GREENSBORO, NC 27401

COMPLIANCE WITH 489.24

Tag No.: A2400

Based on policy review, medical record review, and staff and physician interviews, the hospital failed to comply with 42 CFR §489.20 and §489.24.

Findings included:

The hospital failed to ensure a timely medical screening examination was provided that was within the capability of the hospital's Dedicated Emergency Department (DED) including ancillary services routinely available to the emergency department to determine whether or not an emergency medical condition existed for 1 of 32 sampled patients (Patient #5).

~cross refer to 489.24 (a) & 489.24 (c), Medical Screening Exam - Tag A2406

MEDICAL SCREENING EXAM

Tag No.: A2406

Based on policy and procedure review, medical record review, hospital data review and staff and physician interviews the hospital failed to ensure a timely medical screening examination was provided within the capability of the hospital's Dedicated Emergency Department (DED) including ancillary services routinely available to the emergency department to determine whether or not an emergency medical condition existed for 1 of 32 sampled patients (Patient #5).

The findings included:

Review of the "Emergency Medical Treatment and Labor Act (EMTALA) Compliance" policy, effective 07/27/2020, revealed "...PROCEDURE: Medical Screening Examination (MSE): 1. Any individual that presents on hospital property and requests....examination or treatment for a medical condition....will be provided a MSE to determine if an emergent medical condition exists. 2. The MSE will be performed within the capability and capacity of the hospital, including ancillary services, resources routinely available... ."

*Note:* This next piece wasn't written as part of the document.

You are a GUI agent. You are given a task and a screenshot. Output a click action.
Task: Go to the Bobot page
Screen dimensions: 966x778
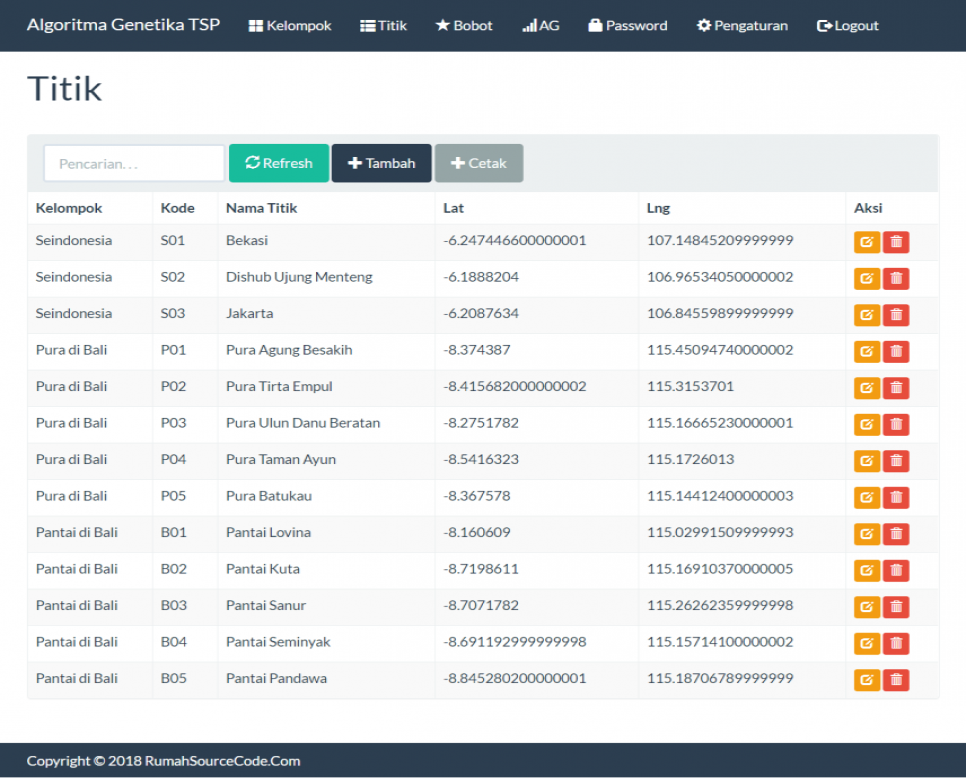pos(464,26)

1. Dedicated Emergency Department [DED] medical record review, on 06/23/2021, revealed Patient #5, a 40 year old, arrived to the Campus C DED on 04/27/2021 at 0130 [Visit #1] via private vehicle. Review of Triage Notes, at 0206 revealed "Patient arrived stating for about a week he has had a headache on the left side of his head that radiates to the back of his head. Reporting no nausea or vomiting. Endorses sensitivity to light." Vital signs at 0154 were Temperature [T] 98.2, Pulse Rate [P] 83, Respirations [R] 19, Blood Pressure [BP] 133/85, and SpO2 [pulse oximetry] 99% on room air. At 0207 a "Primary Assessment" was noted in the ED Care Timeline that indicated airway, breathing, circulation, and disability were all "Within Defined Limits". A Pain Assessment was completed at 0207 with a pain score of 8 [on a scale of 0-10 with 0 being no pain and 10 being the worst pain]. Patient #5 was assigned a patient acuity of 3 [on a scale of 1-5 with 1 being the most acute and 5 being the least acute]. At 0619 Timeline review revealed "Called for Triage x1" and at 0704 review revealed "...Called for Triage, Treatment, or Rooming x3..." and noted "...ED Disposition set to LWBS [left without being seen] after Triage. ..." Review did not reveal any indication anyone had seen the patient leave and did not reveal any further vital signs taken between 0154 and 0619 [4 hours 25 minutes]. Record review also did not reveal any labs ordered or obtained, and did not reveal another pain score [initial pain score 8] nor any pain medication offered or given during the patient's visit. Timeline review revealed "Final Diagnoses" of "Headache, unspecified" and noted "Procedure and Treatment not carried out due to patient leaving prior to being seen by health care provider." The patient never received an appropriate medical screening examination. The patient was not stabilized prior to discharge.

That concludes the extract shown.